● Description of the task
The entries should be written out again exactly as they read.

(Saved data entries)
▬▬▬▬▬▬▬▬▬▬

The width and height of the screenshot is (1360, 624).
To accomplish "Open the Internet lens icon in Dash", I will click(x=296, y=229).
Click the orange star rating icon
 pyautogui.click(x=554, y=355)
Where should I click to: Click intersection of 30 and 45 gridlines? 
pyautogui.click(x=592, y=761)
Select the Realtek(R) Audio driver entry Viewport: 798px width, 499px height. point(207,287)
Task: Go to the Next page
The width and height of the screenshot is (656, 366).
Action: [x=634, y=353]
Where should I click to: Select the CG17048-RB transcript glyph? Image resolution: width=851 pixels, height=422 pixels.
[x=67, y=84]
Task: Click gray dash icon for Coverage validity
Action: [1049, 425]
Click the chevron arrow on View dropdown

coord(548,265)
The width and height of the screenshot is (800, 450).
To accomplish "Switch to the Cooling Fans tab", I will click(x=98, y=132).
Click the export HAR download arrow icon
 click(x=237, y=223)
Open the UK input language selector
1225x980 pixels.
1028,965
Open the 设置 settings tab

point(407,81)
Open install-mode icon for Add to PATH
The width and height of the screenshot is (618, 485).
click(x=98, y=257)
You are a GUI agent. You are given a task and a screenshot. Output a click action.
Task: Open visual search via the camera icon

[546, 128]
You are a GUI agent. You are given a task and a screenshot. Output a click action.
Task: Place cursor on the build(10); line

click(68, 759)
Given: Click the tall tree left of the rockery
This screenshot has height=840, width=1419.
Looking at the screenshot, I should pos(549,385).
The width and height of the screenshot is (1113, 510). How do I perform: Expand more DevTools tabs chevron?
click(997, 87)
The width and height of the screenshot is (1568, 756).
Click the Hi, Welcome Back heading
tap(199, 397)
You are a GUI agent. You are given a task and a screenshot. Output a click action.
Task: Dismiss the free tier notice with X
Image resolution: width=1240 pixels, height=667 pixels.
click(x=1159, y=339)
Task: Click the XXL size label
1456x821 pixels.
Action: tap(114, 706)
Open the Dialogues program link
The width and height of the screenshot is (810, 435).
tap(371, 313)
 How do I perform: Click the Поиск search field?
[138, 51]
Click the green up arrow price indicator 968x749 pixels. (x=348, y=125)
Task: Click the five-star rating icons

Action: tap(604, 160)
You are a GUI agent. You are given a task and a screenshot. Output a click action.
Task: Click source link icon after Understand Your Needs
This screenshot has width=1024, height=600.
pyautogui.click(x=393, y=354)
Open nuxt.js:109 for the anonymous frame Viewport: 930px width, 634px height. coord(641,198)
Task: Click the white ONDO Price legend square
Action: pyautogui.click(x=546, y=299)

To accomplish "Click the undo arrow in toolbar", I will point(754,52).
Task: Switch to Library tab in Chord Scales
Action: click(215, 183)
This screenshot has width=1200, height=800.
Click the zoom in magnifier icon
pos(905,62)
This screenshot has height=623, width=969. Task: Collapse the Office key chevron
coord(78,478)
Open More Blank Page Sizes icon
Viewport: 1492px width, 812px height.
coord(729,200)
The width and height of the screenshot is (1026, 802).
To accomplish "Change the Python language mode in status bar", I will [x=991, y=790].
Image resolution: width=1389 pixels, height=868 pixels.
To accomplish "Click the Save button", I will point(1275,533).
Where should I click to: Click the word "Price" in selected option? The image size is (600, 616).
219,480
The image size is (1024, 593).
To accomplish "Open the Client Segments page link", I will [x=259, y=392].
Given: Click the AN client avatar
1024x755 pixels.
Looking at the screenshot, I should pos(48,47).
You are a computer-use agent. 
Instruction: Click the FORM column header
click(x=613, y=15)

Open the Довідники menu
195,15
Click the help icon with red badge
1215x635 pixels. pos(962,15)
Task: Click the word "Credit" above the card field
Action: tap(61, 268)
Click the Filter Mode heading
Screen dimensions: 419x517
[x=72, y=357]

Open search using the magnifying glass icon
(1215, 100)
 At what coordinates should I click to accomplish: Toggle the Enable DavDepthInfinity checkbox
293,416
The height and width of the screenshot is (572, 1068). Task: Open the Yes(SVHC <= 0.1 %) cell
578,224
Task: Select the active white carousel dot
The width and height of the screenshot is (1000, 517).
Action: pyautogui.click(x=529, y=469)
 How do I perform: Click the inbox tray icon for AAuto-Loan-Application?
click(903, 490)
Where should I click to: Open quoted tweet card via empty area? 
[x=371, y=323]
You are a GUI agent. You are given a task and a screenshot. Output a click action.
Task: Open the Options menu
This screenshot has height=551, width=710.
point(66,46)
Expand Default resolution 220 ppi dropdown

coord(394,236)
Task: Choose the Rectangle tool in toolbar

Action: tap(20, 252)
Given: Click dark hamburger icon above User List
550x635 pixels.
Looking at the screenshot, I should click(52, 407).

▬▬▬▬▬▬▬▬▬▬

● Answer for the task
The width and height of the screenshot is (1360, 624).
To accomplish "Open the Internet lens icon in Dash", I will click(x=296, y=229).
Click the orange star rating icon
 pyautogui.click(x=554, y=355)
Where should I click to: Click intersection of 30 and 45 gridlines? 
pyautogui.click(x=592, y=761)
Select the Realtek(R) Audio driver entry Viewport: 798px width, 499px height. point(207,287)
Task: Go to the Next page
The width and height of the screenshot is (656, 366).
Action: [x=634, y=353]
Where should I click to: Select the CG17048-RB transcript glyph? Image resolution: width=851 pixels, height=422 pixels.
[x=67, y=84]
Task: Click gray dash icon for Coverage validity
Action: [1049, 425]
Click the chevron arrow on View dropdown

coord(548,265)
The width and height of the screenshot is (800, 450).
To accomplish "Switch to the Cooling Fans tab", I will click(x=98, y=132).
Click the export HAR download arrow icon
 click(x=237, y=223)
Open the UK input language selector
1225x980 pixels.
1028,965
Open the 设置 settings tab

point(407,81)
Open install-mode icon for Add to PATH
The width and height of the screenshot is (618, 485).
click(x=98, y=257)
You are a GUI agent. You are given a task and a screenshot. Output a click action.
Task: Open visual search via the camera icon

[546, 128]
You are a GUI agent. You are given a task and a screenshot. Output a click action.
Task: Place cursor on the build(10); line

click(68, 759)
Given: Click the tall tree left of the rockery
This screenshot has height=840, width=1419.
Looking at the screenshot, I should pos(549,385).
The width and height of the screenshot is (1113, 510). How do I perform: Expand more DevTools tabs chevron?
click(997, 87)
The width and height of the screenshot is (1568, 756).
Click the Hi, Welcome Back heading
tap(199, 397)
You are a GUI agent. You are given a task and a screenshot. Output a click action.
Task: Dismiss the free tier notice with X
Image resolution: width=1240 pixels, height=667 pixels.
click(x=1159, y=339)
Task: Click the XXL size label
1456x821 pixels.
Action: tap(114, 706)
Open the Dialogues program link
The width and height of the screenshot is (810, 435).
tap(371, 313)
 How do I perform: Click the Поиск search field?
[138, 51]
Click the green up arrow price indicator 968x749 pixels. (x=348, y=125)
Task: Click the five-star rating icons

Action: tap(604, 160)
You are a GUI agent. You are given a task and a screenshot. Output a click action.
Task: Click source link icon after Understand Your Needs
This screenshot has width=1024, height=600.
pyautogui.click(x=393, y=354)
Open nuxt.js:109 for the anonymous frame Viewport: 930px width, 634px height. coord(641,198)
Task: Click the white ONDO Price legend square
Action: pyautogui.click(x=546, y=299)

To accomplish "Click the undo arrow in toolbar", I will point(754,52).
Task: Switch to Library tab in Chord Scales
Action: click(215, 183)
This screenshot has width=1200, height=800.
Click the zoom in magnifier icon
pos(905,62)
This screenshot has height=623, width=969. Task: Collapse the Office key chevron
coord(78,478)
Open More Blank Page Sizes icon
Viewport: 1492px width, 812px height.
coord(729,200)
The width and height of the screenshot is (1026, 802).
To accomplish "Change the Python language mode in status bar", I will [x=991, y=790].
Image resolution: width=1389 pixels, height=868 pixels.
To accomplish "Click the Save button", I will point(1275,533).
Where should I click to: Click the word "Price" in selected option? The image size is (600, 616).
219,480
The image size is (1024, 593).
To accomplish "Open the Client Segments page link", I will [x=259, y=392].
Given: Click the AN client avatar
1024x755 pixels.
Looking at the screenshot, I should pos(48,47).
You are a computer-use agent. 
Instruction: Click the FORM column header
click(x=613, y=15)

Open the Довідники menu
195,15
Click the help icon with red badge
1215x635 pixels. pos(962,15)
Task: Click the word "Credit" above the card field
Action: tap(61, 268)
Click the Filter Mode heading
Screen dimensions: 419x517
[x=72, y=357]

Open search using the magnifying glass icon
(1215, 100)
 At what coordinates should I click to accomplish: Toggle the Enable DavDepthInfinity checkbox
293,416
The height and width of the screenshot is (572, 1068). Task: Open the Yes(SVHC <= 0.1 %) cell
578,224
Task: Select the active white carousel dot
The width and height of the screenshot is (1000, 517).
Action: pyautogui.click(x=529, y=469)
 How do I perform: Click the inbox tray icon for AAuto-Loan-Application?
click(903, 490)
Where should I click to: Open quoted tweet card via empty area? 
[x=371, y=323]
You are a GUI agent. You are given a task and a screenshot. Output a click action.
Task: Open the Options menu
This screenshot has height=551, width=710.
point(66,46)
Expand Default resolution 220 ppi dropdown

coord(394,236)
Task: Choose the Rectangle tool in toolbar

Action: tap(20, 252)
Given: Click dark hamburger icon above User List
550x635 pixels.
Looking at the screenshot, I should click(52, 407).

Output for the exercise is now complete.